> Work to be completed: Please count the lines in the records below that include the word "computer" and report only the total.

━━ Exercise data ━━

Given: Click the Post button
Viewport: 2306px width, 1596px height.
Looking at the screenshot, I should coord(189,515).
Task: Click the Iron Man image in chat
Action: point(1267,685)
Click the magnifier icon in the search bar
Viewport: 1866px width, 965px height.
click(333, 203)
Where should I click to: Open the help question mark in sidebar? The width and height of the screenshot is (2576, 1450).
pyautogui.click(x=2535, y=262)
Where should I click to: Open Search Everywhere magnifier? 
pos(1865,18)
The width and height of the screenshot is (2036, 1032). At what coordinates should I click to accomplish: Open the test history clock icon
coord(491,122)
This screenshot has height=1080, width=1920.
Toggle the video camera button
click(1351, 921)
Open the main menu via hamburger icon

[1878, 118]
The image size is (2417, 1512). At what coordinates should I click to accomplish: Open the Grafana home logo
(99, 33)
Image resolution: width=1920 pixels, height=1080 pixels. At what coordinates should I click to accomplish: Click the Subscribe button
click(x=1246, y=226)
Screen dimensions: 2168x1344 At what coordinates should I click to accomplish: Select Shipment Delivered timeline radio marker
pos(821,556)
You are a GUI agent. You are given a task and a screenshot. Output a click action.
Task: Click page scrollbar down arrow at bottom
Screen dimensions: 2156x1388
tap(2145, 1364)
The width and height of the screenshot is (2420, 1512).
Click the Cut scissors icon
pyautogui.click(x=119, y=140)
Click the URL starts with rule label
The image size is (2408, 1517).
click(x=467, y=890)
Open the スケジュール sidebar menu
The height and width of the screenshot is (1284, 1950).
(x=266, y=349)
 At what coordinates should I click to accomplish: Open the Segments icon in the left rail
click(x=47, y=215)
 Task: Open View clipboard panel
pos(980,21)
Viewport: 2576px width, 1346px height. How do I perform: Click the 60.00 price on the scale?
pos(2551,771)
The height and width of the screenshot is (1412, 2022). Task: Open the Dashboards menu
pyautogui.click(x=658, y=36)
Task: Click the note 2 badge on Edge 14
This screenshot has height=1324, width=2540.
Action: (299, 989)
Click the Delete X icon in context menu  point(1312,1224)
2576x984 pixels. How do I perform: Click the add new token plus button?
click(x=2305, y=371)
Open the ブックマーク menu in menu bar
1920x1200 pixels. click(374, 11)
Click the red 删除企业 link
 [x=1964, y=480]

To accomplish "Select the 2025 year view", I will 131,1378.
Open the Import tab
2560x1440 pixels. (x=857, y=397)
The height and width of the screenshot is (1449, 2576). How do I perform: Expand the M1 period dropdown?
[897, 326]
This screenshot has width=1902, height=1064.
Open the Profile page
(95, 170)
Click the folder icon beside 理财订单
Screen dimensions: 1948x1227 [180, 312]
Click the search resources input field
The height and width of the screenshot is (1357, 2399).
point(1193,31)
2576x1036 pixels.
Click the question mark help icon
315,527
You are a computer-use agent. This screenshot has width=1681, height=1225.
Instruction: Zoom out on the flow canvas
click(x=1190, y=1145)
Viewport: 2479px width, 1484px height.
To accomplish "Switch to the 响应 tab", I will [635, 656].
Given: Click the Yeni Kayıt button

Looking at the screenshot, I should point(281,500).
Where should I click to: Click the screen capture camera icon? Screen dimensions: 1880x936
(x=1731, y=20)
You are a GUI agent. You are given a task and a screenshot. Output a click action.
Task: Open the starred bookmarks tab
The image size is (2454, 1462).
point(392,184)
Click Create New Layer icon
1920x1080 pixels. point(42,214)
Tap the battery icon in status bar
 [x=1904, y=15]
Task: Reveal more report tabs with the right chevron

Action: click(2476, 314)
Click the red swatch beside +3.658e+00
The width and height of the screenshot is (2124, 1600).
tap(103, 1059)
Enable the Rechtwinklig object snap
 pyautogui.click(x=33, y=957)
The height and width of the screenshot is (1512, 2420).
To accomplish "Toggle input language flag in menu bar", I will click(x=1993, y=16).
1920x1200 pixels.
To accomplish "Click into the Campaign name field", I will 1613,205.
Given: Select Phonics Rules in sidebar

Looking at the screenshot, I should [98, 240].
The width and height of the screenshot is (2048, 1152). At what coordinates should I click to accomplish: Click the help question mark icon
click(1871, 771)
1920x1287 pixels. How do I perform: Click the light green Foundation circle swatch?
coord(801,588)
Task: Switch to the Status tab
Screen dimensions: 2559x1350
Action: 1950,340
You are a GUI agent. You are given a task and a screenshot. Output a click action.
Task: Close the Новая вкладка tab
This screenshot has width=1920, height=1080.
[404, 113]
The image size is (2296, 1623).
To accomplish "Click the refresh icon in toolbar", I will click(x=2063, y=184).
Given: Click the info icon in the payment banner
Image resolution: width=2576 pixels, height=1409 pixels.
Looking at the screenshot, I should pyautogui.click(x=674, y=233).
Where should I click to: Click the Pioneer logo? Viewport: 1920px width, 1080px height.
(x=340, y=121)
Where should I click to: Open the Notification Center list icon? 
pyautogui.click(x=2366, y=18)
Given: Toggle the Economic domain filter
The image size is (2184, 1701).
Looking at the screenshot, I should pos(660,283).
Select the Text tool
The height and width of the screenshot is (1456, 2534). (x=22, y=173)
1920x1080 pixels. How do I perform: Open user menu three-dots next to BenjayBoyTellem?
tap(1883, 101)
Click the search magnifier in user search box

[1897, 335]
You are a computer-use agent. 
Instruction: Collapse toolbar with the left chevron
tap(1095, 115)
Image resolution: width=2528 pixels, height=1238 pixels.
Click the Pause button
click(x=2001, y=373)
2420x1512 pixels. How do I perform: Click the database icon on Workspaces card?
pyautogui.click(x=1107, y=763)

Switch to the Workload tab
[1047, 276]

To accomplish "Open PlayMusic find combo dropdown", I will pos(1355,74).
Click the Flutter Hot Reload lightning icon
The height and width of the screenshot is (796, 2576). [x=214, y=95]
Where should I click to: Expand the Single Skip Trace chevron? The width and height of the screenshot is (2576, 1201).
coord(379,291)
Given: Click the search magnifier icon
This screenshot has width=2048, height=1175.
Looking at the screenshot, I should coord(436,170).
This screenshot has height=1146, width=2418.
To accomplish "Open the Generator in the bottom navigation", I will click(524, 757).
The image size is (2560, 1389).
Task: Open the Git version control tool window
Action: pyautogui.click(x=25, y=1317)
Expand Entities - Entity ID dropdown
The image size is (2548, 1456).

━━━

> Expected output: 2